::: EXERCISE INPUTS :::
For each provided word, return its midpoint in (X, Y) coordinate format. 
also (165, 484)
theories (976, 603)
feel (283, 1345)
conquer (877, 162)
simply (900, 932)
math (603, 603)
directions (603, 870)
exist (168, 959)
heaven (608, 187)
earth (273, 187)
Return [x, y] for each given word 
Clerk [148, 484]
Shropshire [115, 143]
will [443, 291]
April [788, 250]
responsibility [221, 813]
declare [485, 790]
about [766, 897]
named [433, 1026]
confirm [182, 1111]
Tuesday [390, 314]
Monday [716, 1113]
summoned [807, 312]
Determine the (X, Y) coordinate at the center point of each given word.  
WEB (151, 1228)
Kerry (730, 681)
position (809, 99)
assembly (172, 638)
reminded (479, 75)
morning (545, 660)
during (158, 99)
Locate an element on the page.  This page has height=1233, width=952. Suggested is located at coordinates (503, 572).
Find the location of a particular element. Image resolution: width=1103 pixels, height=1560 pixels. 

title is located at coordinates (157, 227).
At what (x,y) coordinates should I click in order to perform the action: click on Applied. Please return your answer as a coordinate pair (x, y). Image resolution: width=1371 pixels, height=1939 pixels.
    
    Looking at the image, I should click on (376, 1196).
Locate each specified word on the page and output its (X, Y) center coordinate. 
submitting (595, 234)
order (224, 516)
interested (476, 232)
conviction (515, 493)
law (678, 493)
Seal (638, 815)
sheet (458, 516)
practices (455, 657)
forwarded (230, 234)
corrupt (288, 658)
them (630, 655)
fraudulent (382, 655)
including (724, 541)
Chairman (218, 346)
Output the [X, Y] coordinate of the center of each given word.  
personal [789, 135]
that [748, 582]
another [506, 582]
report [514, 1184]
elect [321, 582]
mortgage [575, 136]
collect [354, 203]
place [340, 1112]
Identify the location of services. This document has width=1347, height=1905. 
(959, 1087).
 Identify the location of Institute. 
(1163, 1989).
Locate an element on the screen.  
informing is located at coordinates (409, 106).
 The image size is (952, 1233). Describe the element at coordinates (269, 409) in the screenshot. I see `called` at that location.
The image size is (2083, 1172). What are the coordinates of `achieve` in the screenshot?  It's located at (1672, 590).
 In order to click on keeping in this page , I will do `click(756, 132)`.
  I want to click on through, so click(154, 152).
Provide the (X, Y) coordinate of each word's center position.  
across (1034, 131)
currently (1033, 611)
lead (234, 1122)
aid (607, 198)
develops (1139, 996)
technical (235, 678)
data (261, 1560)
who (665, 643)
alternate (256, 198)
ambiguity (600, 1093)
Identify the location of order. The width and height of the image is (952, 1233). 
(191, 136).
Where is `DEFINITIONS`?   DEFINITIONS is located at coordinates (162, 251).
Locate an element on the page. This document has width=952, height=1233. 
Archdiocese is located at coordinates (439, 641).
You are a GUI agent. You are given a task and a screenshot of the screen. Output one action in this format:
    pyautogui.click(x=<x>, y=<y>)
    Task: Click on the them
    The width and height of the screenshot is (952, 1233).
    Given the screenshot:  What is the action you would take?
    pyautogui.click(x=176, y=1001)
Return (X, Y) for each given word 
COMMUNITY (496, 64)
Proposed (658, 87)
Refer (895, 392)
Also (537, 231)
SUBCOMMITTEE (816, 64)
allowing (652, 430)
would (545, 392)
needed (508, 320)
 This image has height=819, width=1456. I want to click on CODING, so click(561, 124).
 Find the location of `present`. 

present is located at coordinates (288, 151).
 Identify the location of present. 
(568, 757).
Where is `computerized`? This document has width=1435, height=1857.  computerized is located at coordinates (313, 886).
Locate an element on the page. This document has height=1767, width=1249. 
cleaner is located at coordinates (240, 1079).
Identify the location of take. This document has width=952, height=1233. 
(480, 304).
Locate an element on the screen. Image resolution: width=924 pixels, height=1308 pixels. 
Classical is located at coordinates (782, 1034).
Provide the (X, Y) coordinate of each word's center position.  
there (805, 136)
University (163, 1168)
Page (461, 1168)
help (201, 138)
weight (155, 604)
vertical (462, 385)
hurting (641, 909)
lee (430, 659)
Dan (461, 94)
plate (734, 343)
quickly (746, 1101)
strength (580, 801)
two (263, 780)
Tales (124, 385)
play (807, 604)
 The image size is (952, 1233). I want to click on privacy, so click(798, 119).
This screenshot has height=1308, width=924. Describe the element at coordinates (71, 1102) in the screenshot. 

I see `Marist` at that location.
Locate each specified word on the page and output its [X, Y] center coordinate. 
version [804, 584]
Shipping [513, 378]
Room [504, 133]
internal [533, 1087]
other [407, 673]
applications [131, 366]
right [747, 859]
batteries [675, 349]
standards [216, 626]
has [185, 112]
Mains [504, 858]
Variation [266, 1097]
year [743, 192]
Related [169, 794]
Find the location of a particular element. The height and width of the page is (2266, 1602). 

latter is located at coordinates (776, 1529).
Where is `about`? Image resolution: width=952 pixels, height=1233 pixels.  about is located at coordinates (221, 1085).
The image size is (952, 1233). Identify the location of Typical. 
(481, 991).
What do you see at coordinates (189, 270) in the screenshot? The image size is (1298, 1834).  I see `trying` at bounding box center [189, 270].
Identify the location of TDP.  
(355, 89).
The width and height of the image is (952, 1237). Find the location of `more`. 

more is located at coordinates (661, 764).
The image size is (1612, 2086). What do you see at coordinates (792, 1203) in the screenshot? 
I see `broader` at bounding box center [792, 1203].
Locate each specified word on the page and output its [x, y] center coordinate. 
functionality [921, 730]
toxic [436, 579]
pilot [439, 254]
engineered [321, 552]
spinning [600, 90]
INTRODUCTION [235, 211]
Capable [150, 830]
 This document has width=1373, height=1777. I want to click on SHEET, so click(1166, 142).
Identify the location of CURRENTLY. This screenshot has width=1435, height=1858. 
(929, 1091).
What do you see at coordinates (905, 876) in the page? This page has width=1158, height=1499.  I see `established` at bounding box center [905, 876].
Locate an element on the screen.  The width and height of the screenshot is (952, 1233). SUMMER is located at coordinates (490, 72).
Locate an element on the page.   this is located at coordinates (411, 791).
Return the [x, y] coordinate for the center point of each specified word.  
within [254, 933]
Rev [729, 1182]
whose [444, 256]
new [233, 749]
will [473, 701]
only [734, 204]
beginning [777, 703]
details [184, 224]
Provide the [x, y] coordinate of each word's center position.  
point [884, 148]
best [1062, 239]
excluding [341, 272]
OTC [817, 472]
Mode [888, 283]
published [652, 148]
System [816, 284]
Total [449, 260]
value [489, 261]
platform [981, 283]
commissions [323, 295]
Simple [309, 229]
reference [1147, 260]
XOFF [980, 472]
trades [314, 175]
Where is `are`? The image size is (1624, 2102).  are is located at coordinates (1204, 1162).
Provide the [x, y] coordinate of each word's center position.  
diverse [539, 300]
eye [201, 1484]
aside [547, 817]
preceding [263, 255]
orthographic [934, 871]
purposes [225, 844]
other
:::
(EXERCISE BRIEF) Give all of the items above as a numbered list, leaving out the blank lines.

(COMPLETED TASK)
1. For each provided word, return its midpoint in (X, Y) coordinate format. 
2. also (165, 484)
3. theories (976, 603)
4. feel (283, 1345)
5. conquer (877, 162)
6. simply (900, 932)
7. math (603, 603)
8. directions (603, 870)
9. exist (168, 959)
10. heaven (608, 187)
11. earth (273, 187)
12. Return [x, y] for each given word 
13. Clerk [148, 484]
14. Shropshire [115, 143]
15. will [443, 291]
16. April [788, 250]
17. responsibility [221, 813]
18. declare [485, 790]
19. about [766, 897]
20. named [433, 1026]
21. confirm [182, 1111]
22. Tuesday [390, 314]
23. Monday [716, 1113]
24. summoned [807, 312]
25. Determine the (X, Y) coordinate at the center point of each given word.  
26. WEB (151, 1228)
27. Kerry (730, 681)
28. position (809, 99)
29. assembly (172, 638)
30. reminded (479, 75)
31. morning (545, 660)
32. during (158, 99)
33. Locate an element on the page.  This page has height=1233, width=952. Suggested is located at coordinates (503, 572).
34. Find the location of a particular element. Image resolution: width=1103 pixels, height=1560 pixels. 
35. title is located at coordinates (157, 227).
36. At what (x,y) coordinates should I click in order to perform the action: click on Applied. Please return your answer as a coordinate pair (x, y). Image resolution: width=1371 pixels, height=1939 pixels.
37.     Looking at the image, I should click on (376, 1196).
38. Locate each specified word on the page and output its (X, Y) center coordinate. 
39. submitting (595, 234)
40. order (224, 516)
41. interested (476, 232)
42. conviction (515, 493)
43. law (678, 493)
44. Seal (638, 815)
45. sheet (458, 516)
46. practices (455, 657)
47. forwarded (230, 234)
48. corrupt (288, 658)
49. them (630, 655)
50. fraudulent (382, 655)
51. including (724, 541)
52. Chairman (218, 346)
53. Output the [X, Y] coordinate of the center of each given word.  
54. personal [789, 135]
55. that [748, 582]
56. another [506, 582]
57. report [514, 1184]
58. elect [321, 582]
59. mortgage [575, 136]
60. collect [354, 203]
61. place [340, 1112]
62. Identify the location of services. This document has width=1347, height=1905. 
63. (959, 1087).
64.  Identify the location of Institute. 
65. (1163, 1989).
66. Locate an element on the screen.  
67. informing is located at coordinates (409, 106).
68.  The image size is (952, 1233). Describe the element at coordinates (269, 409) in the screenshot. I see `called` at that location.
69. The image size is (2083, 1172). What are the coordinates of `achieve` in the screenshot?  It's located at (1672, 590).
70.  In order to click on keeping in this page , I will do `click(756, 132)`.
71.   I want to click on through, so click(154, 152).
72. Provide the (X, Y) coordinate of each word's center position.  
73. across (1034, 131)
74. currently (1033, 611)
75. lead (234, 1122)
76. aid (607, 198)
77. develops (1139, 996)
78. technical (235, 678)
79. data (261, 1560)
80. who (665, 643)
81. alternate (256, 198)
82. ambiguity (600, 1093)
83. Identify the location of order. The width and height of the image is (952, 1233). 
84. (191, 136).
85. Where is `DEFINITIONS`?   DEFINITIONS is located at coordinates (162, 251).
86. Locate an element on the page. This document has width=952, height=1233. 
87. Archdiocese is located at coordinates (439, 641).
88. You are a GUI agent. You are given a task and a screenshot of the screen. Output one action in this format:
89.     pyautogui.click(x=<x>, y=<y>)
90.     Task: Click on the them
91.     The width and height of the screenshot is (952, 1233).
92.     Given the screenshot:  What is the action you would take?
93.     pyautogui.click(x=176, y=1001)
94. Return (X, Y) for each given word 
95. COMMUNITY (496, 64)
96. Proposed (658, 87)
97. Refer (895, 392)
98. Also (537, 231)
99. SUBCOMMITTEE (816, 64)
100. allowing (652, 430)
101. would (545, 392)
102. needed (508, 320)
103.  This image has height=819, width=1456. I want to click on CODING, so click(561, 124).
104.  Find the location of `present`. 
105. present is located at coordinates (288, 151).
106.  Identify the location of present. 
107. (568, 757).
108. Where is `computerized`? This document has width=1435, height=1857.  computerized is located at coordinates (313, 886).
109. Locate an element on the page. This document has height=1767, width=1249. 
110. cleaner is located at coordinates (240, 1079).
111. Identify the location of take. This document has width=952, height=1233. 
112. (480, 304).
113. Locate an element on the screen. Image resolution: width=924 pixels, height=1308 pixels. 
114. Classical is located at coordinates (782, 1034).
115. Provide the (X, Y) coordinate of each word's center position.  
116. there (805, 136)
117. University (163, 1168)
118. Page (461, 1168)
119. help (201, 138)
120. weight (155, 604)
121. vertical (462, 385)
122. hurting (641, 909)
123. lee (430, 659)
124. Dan (461, 94)
125. plate (734, 343)
126. quickly (746, 1101)
127. strength (580, 801)
128. two (263, 780)
129. Tales (124, 385)
130. play (807, 604)
131.  The image size is (952, 1233). I want to click on privacy, so click(798, 119).
132. This screenshot has height=1308, width=924. Describe the element at coordinates (71, 1102) in the screenshot. 
133. I see `Marist` at that location.
134. Locate each specified word on the page and output its [X, Y] center coordinate. 
135. version [804, 584]
136. Shipping [513, 378]
137. Room [504, 133]
138. internal [533, 1087]
139. other [407, 673]
140. applications [131, 366]
141. right [747, 859]
142. batteries [675, 349]
143. standards [216, 626]
144. has [185, 112]
145. Mains [504, 858]
146. Variation [266, 1097]
147. year [743, 192]
148. Related [169, 794]
149. Find the location of a particular element. The height and width of the page is (2266, 1602). 
150. latter is located at coordinates (776, 1529).
151. Where is `about`? Image resolution: width=952 pixels, height=1233 pixels.  about is located at coordinates (221, 1085).
152. The image size is (952, 1233). Identify the location of Typical. 
153. (481, 991).
154. What do you see at coordinates (189, 270) in the screenshot? The image size is (1298, 1834).  I see `trying` at bounding box center [189, 270].
155. Identify the location of TDP.  
156. (355, 89).
157. The width and height of the image is (952, 1237). Find the location of `more`. 
158. more is located at coordinates (661, 764).
159. The image size is (1612, 2086). What do you see at coordinates (792, 1203) in the screenshot? 
160. I see `broader` at bounding box center [792, 1203].
161. Locate each specified word on the page and output its [x, y] center coordinate. 
162. functionality [921, 730]
163. toxic [436, 579]
164. pilot [439, 254]
165. engineered [321, 552]
166. spinning [600, 90]
167. INTRODUCTION [235, 211]
168. Capable [150, 830]
169.  This document has width=1373, height=1777. I want to click on SHEET, so click(1166, 142).
170. Identify the location of CURRENTLY. This screenshot has width=1435, height=1858. 
171. (929, 1091).
172. What do you see at coordinates (905, 876) in the page? This page has width=1158, height=1499.  I see `established` at bounding box center [905, 876].
173. Locate an element on the screen.  The width and height of the screenshot is (952, 1233). SUMMER is located at coordinates (490, 72).
174. Locate an element on the page.   this is located at coordinates (411, 791).
175. Return the [x, y] coordinate for the center point of each specified word.  
176. within [254, 933]
177. Rev [729, 1182]
178. whose [444, 256]
179. new [233, 749]
180. will [473, 701]
181. only [734, 204]
182. beginning [777, 703]
183. details [184, 224]
184. Provide the [x, y] coordinate of each word's center position.  
185. point [884, 148]
186. best [1062, 239]
187. excluding [341, 272]
188. OTC [817, 472]
189. Mode [888, 283]
190. published [652, 148]
191. System [816, 284]
192. Total [449, 260]
193. value [489, 261]
194. platform [981, 283]
195. commissions [323, 295]
196. Simple [309, 229]
197. reference [1147, 260]
198. XOFF [980, 472]
199. trades [314, 175]
200. Where is `are`? The image size is (1624, 2102).  are is located at coordinates (1204, 1162).
201. Provide the [x, y] coordinate of each word's center position.  
202. diverse [539, 300]
203. eye [201, 1484]
204. aside [547, 817]
205. preceding [263, 255]
206. orthographic [934, 871]
207. purposes [225, 844]
208. other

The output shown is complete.